If you've searched the web for private health insurance that covers expats in Chile then you are probably for looking for established UK based health insurance providers that will cover your medical expenses in Chile.
Living as an expat in Chile you want to avoid any nasty unexpected health care costs. In some countries these can amount to hundreds of thousands of pounds for very serious conditions.
Our advice when looking for private medical cover that covers expatriates living in Chile is to speak to a insurance broker. Health insurance is incredibly complicated and if you want complete certainty that Chile is covered you should talk with a health insurance broker who can explain which providers will cover medical expenses for expatriates in Chile and which will exclude it.
There are many advantages to using a broker but the largest by far is that you're using their expertise at no cost. They are paid by the insurer (Aviva or Bupa etc) rather than you so it costs you no extra to use their brokering services.
- Do you reside in many different areas? Some will give you a cheaper premium than offers. A broker will be able to advise whats best.
- Do you have a hobby that may invalidate your insurance claim? A broker will know this critical information.
- If you are a couple and one of you has claimed on your policy this year would it be cheaper to separate you both onto two different policies?
- You've developed a certain condition and want to know which insurer offers the biggest amount of cover for it. A broker will know this instantly saving you so much time and effort.
You can call around every medical insurance provider on the market and ask if they provider cover for expats in Chile, however this will be a very time consuming process. Each insurer will ask for your medical history because its not normally a simple yes or not if a medical condition is covered or not.
Its far far quicker to speak to one health insurance broker which will know which policy providers on the market offer cover for expats in Chile and under what conditions they do or don't cover it.

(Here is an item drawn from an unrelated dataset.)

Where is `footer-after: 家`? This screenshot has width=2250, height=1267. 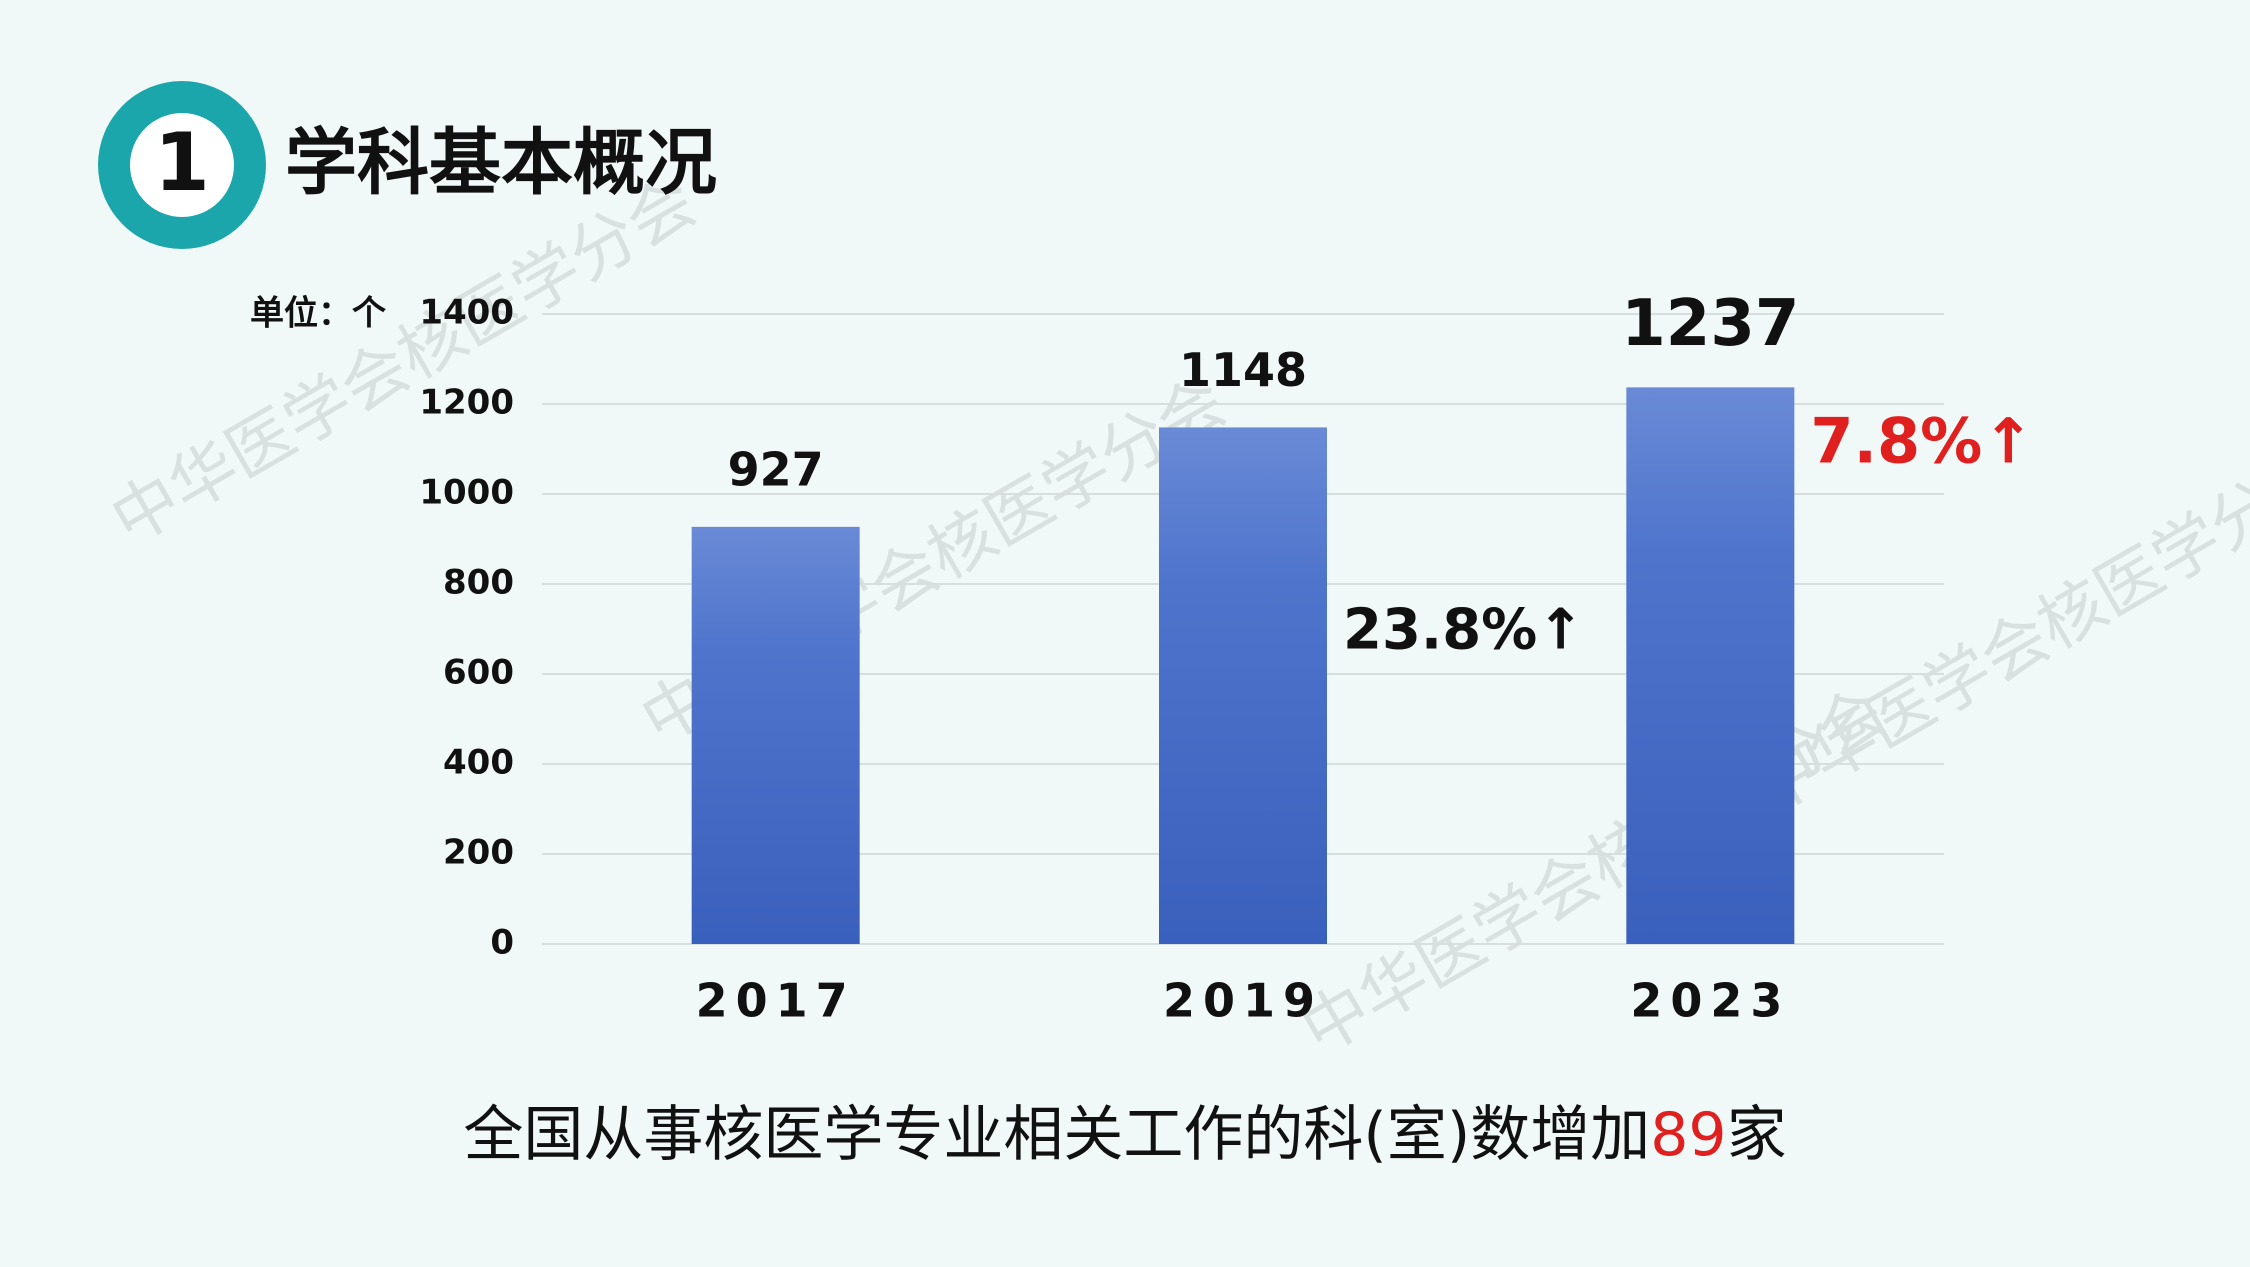
footer-after: 家 is located at coordinates (1757, 1135). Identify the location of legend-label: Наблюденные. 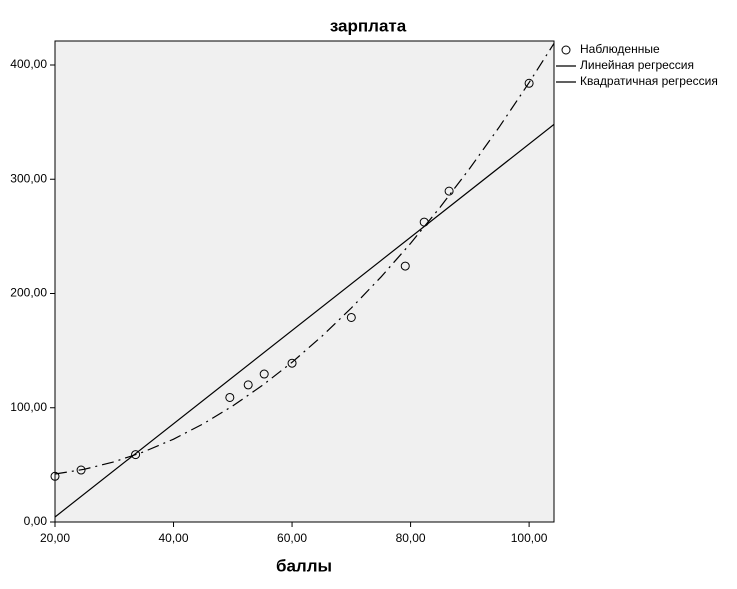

Since the mid-1990s, tourism in Chile has become one of the main sources of income for the country, especially in its most extreme areas. In 2005, this sector grew by 13.6%, generating more than US$500 million, equivalent to 1.33% of the national GDP.
According to the World Tourism Organization (WTO), Chile was the eighth most popular destination for foreign tourists within the Americas in 2010, after the United States, Mexico, Canada, Argentina, Brazil, the Dominican Republic, and Puerto Rico. That year, 2,766,000 tourists entered the country, generating a revenue of US$1,636 million. The majority of these visitors came from American countries, mainly Argentina; however, the biggest growth in recent years has been in visitors from Europe, especially Germany.
In 2017, a record total of 6,449,993 international tourists visited Chile, a 13.3% increase from 2016. Argentina remained the most common country of origin, followed by Brazil. European tourists were third in terms of total numbers. The average tourist stayed for 10 nights. The Chilean government attributes the rise in tourism to "promotional campaigns, the development of new products and tourist destinations and a renewed diversification of experiences."
Tourism for the year 2018 is projected to continue the increase in visitors, with more than 7 million international tourists estimated to travel to Chile. Online guidebook Lonely Planet has listed Chile as its number 1 destination to visit in 2018. Lonely Planet emphasizes visiting the city of Valparaiso, the northern Atacama Desert, and Patagonia to the south.
The latitudinal width of the country, which spans over 39° (over 72° if the Chilean Antarctic Territory is included) its elevation and influence of the Pacific Ocean are the main factors behind the climatic variety and landscape of Chile, which determines the development of the formation of different ecosystems in the country.
The country has 14 natural monuments, 36 National Parks, 10 biosphere reserves, 52 natural reserves, 39 sanctuaries of Nature, and 12 Ramsar wetlands, mainly in the extreme parts of the country.
The Atacama Desert, the driest desert in the world was picked in October 2014 by Lonely Planet to be among the 10 top travel regions of 2015. The desert, which has been inhabited for several thousand years, makes up the main portion of the Norte Grande. A myriad of geoglyphs, petroglyphs and pictographs attest the presence of ancient cultures in the area. Among the most remarkable are those of Azapa Valley, Lluta Valley, the Atacama Giant and Pintados Geoglyphs, these latter are protected within the Pampa del Tamarugal National Reserve. R. P. Gustavo Le Paige Archaeological Museum and the Archaeological Museum of San Miguel de Azapa are home to the most important collections of artifacts and mummies in Chile, including the famous Chinchorro mummies, the oldest mummies in the world, of the Chinchorro culture buried between 5000 and 1700. C. The extreme aridity of the Atacama has been a key factor in the preservation of such archaeological remains.